"""

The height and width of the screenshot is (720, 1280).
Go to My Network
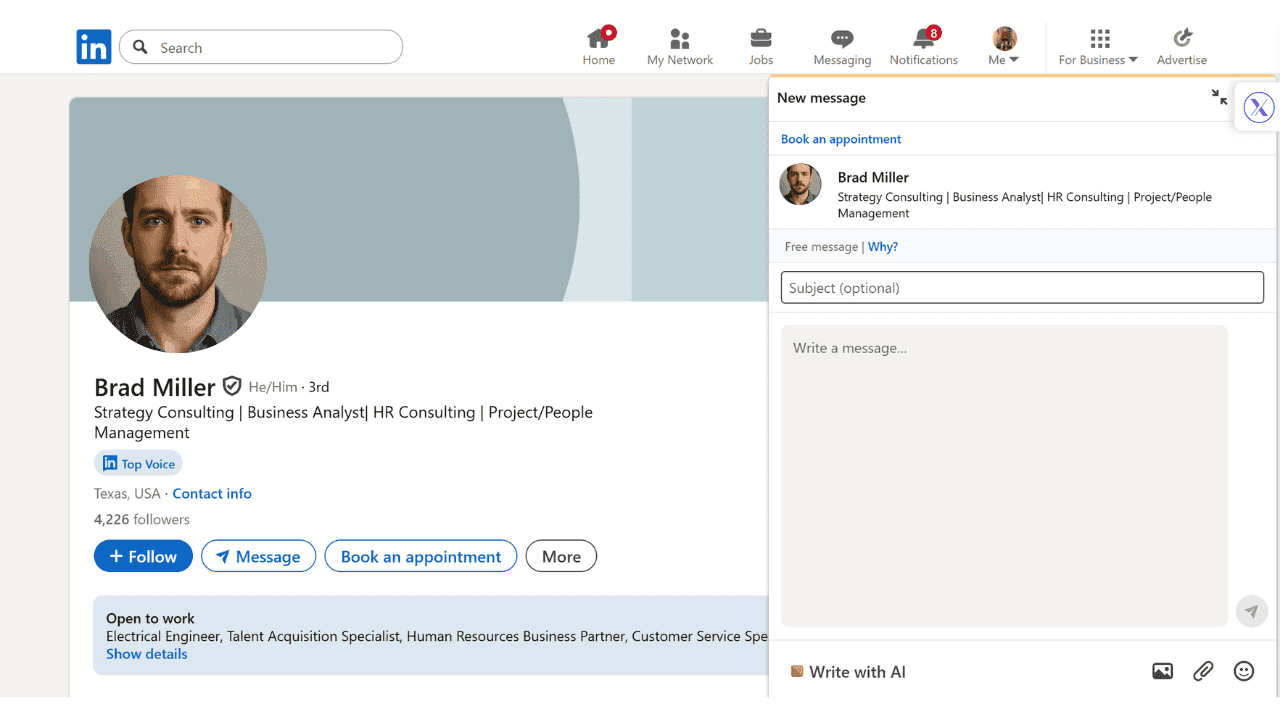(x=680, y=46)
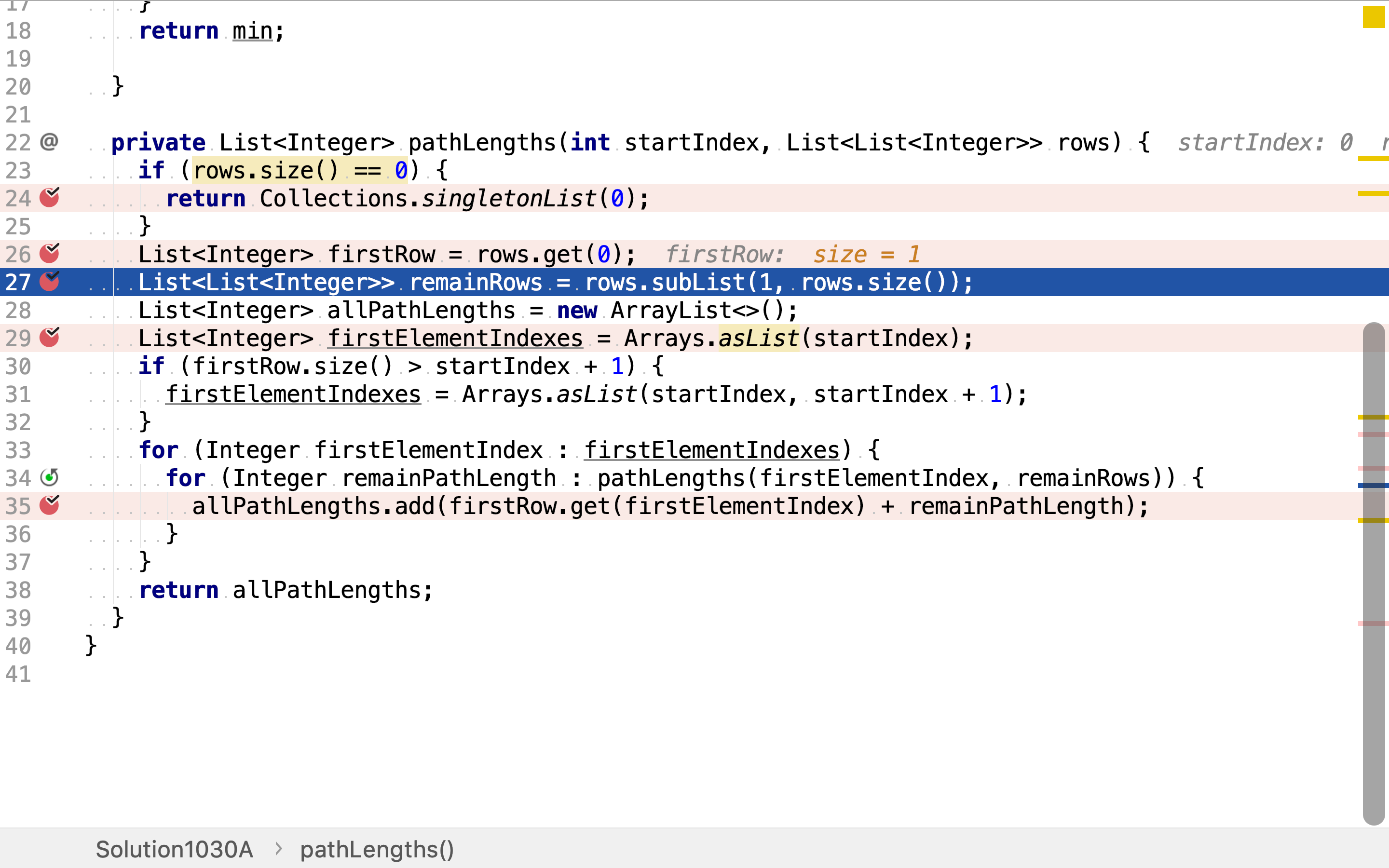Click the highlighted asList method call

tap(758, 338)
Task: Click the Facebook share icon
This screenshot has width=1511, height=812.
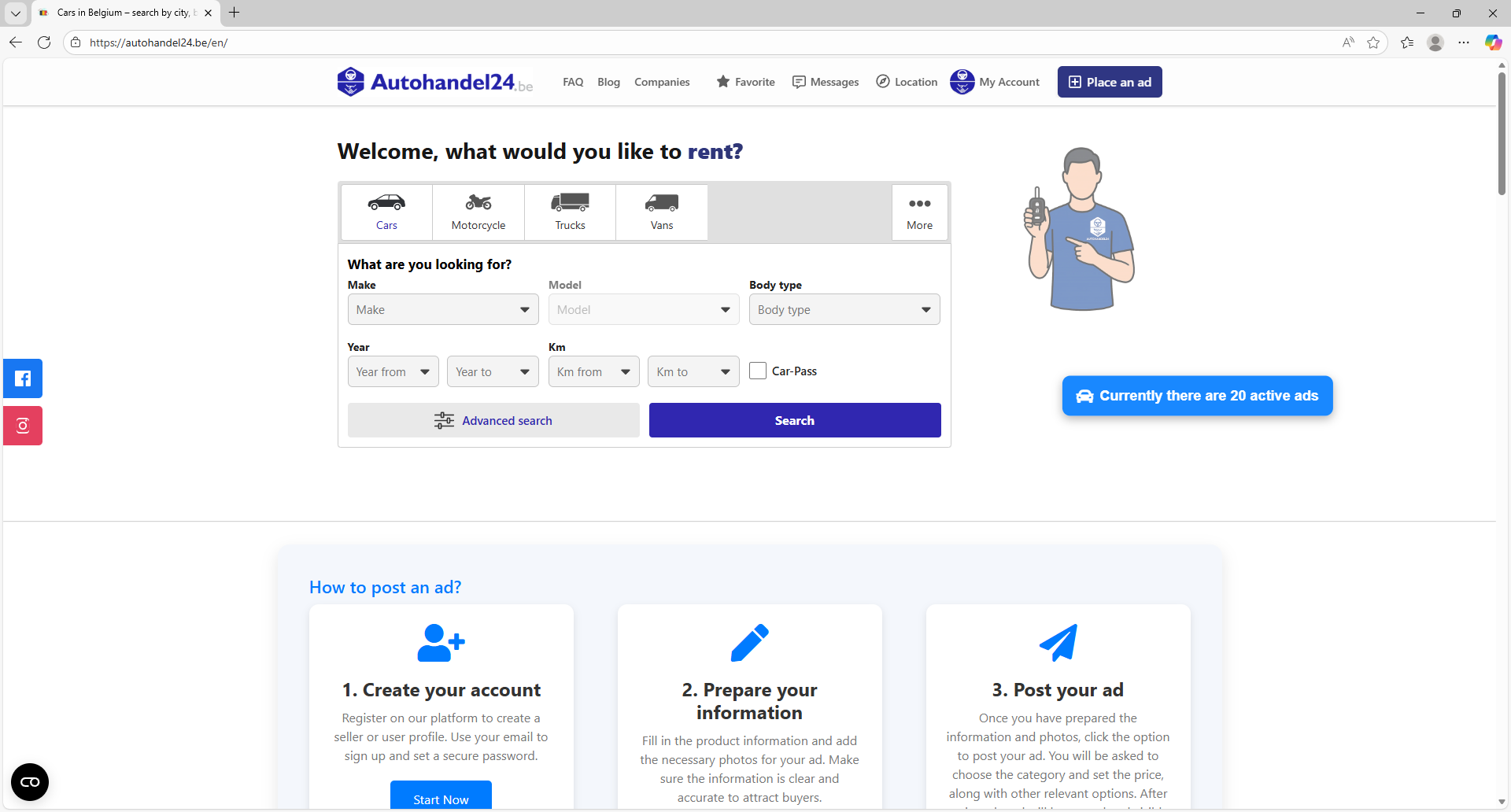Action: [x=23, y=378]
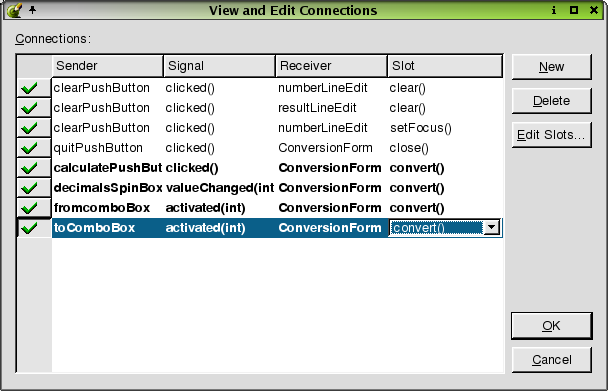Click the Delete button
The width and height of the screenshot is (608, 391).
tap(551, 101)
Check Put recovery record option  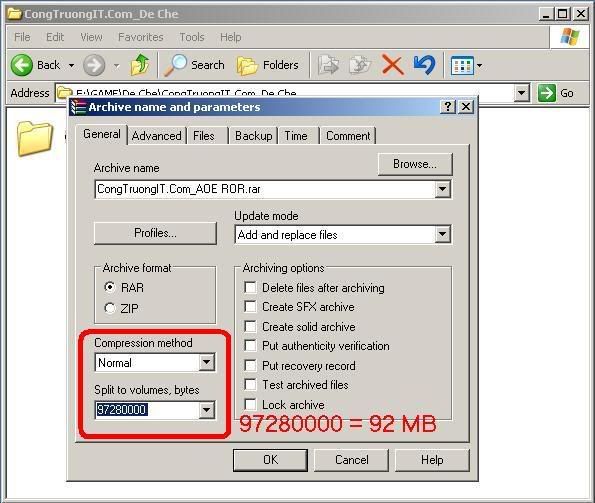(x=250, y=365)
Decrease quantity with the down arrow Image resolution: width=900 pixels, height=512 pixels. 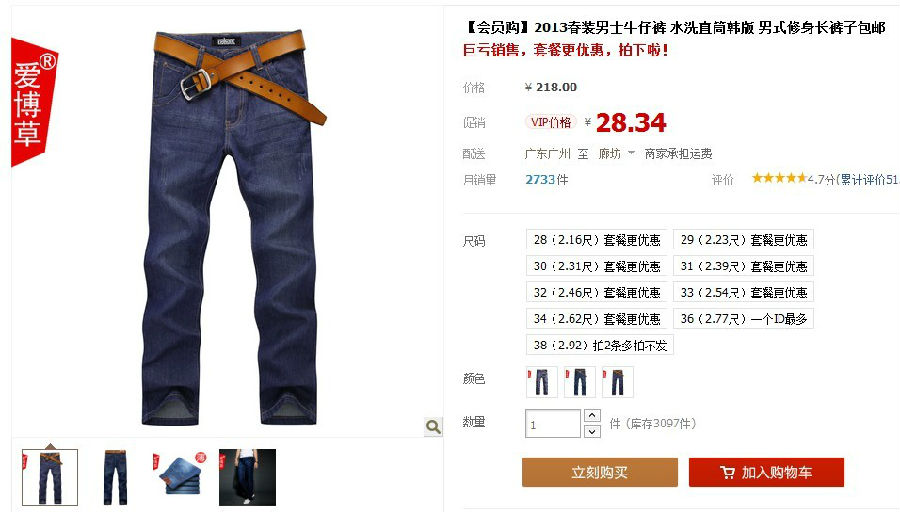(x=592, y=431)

"""

What the exercise asks:
Reproduce the items verbatim, from their beginning through the line containing "tap(551, 101)", including that line, and omit the pictures.

Result below:
The height and width of the screenshot is (720, 1280).
Go to My Network
(x=680, y=46)
Click the highlighted asList method call

tap(758, 338)
Task: Click the Facebook share icon
This screenshot has width=1511, height=812.
Action: [x=23, y=378]
Click the Delete button
The width and height of the screenshot is (608, 391).
tap(551, 101)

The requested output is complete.